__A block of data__
——————————

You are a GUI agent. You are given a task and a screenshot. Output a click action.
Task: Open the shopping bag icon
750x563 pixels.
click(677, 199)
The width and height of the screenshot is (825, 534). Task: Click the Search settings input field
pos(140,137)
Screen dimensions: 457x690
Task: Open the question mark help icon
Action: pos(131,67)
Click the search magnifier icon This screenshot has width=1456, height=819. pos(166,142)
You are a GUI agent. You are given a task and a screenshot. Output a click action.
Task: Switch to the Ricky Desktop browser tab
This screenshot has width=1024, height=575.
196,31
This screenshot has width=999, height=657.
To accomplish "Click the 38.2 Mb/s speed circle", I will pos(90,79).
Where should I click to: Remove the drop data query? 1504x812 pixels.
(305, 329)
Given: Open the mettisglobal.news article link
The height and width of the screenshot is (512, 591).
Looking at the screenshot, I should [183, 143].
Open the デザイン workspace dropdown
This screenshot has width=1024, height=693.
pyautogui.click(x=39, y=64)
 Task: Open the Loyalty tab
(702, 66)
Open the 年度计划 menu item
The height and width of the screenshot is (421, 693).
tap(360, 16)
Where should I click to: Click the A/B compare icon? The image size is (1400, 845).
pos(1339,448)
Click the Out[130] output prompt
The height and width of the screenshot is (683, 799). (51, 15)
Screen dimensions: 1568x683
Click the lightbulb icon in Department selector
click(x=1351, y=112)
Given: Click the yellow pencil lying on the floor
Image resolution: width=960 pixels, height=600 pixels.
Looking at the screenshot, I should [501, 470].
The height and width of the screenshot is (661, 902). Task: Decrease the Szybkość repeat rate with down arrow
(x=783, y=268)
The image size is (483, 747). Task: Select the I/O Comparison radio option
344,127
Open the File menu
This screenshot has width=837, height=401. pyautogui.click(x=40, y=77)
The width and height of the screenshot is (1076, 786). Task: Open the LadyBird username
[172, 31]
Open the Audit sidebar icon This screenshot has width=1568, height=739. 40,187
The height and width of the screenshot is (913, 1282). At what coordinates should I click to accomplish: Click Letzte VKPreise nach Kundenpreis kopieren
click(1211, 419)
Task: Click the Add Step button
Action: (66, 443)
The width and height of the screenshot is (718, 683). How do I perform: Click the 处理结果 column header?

——————————

__DIRECTION__
Rewrite the listing above, replacing every occurrence of "GUI agent" with "interface agent" and leaving everything else unchanged.

__SOLUTION BELOW__
You are a interface agent. You are given a task and a screenshot. Output a click action.
Task: Open the shopping bag icon
750x563 pixels.
click(677, 199)
The width and height of the screenshot is (825, 534). Task: Click the Search settings input field
pos(140,137)
Screen dimensions: 457x690
Task: Open the question mark help icon
Action: pos(131,67)
Click the search magnifier icon This screenshot has width=1456, height=819. pos(166,142)
You are a interface agent. You are given a task and a screenshot. Output a click action.
Task: Switch to the Ricky Desktop browser tab
This screenshot has width=1024, height=575.
196,31
This screenshot has width=999, height=657.
To accomplish "Click the 38.2 Mb/s speed circle", I will pos(90,79).
Where should I click to: Remove the drop data query? 1504x812 pixels.
(305, 329)
Given: Open the mettisglobal.news article link
The height and width of the screenshot is (512, 591).
Looking at the screenshot, I should [183, 143].
Open the デザイン workspace dropdown
This screenshot has width=1024, height=693.
pyautogui.click(x=39, y=64)
 Task: Open the Loyalty tab
(702, 66)
Open the 年度计划 menu item
The height and width of the screenshot is (421, 693).
tap(360, 16)
Where should I click to: Click the A/B compare icon? The image size is (1400, 845).
pos(1339,448)
Click the Out[130] output prompt
The height and width of the screenshot is (683, 799). (51, 15)
Screen dimensions: 1568x683
Click the lightbulb icon in Department selector
click(x=1351, y=112)
Given: Click the yellow pencil lying on the floor
Image resolution: width=960 pixels, height=600 pixels.
Looking at the screenshot, I should [501, 470].
The height and width of the screenshot is (661, 902). Task: Decrease the Szybkość repeat rate with down arrow
(x=783, y=268)
The image size is (483, 747). Task: Select the I/O Comparison radio option
344,127
Open the File menu
This screenshot has width=837, height=401. pyautogui.click(x=40, y=77)
The width and height of the screenshot is (1076, 786). Task: Open the LadyBird username
[172, 31]
Open the Audit sidebar icon This screenshot has width=1568, height=739. 40,187
The height and width of the screenshot is (913, 1282). At what coordinates should I click to accomplish: Click Letzte VKPreise nach Kundenpreis kopieren
click(1211, 419)
Task: Click the Add Step button
Action: (66, 443)
The width and height of the screenshot is (718, 683). How do I perform: Click the 处理结果 column header?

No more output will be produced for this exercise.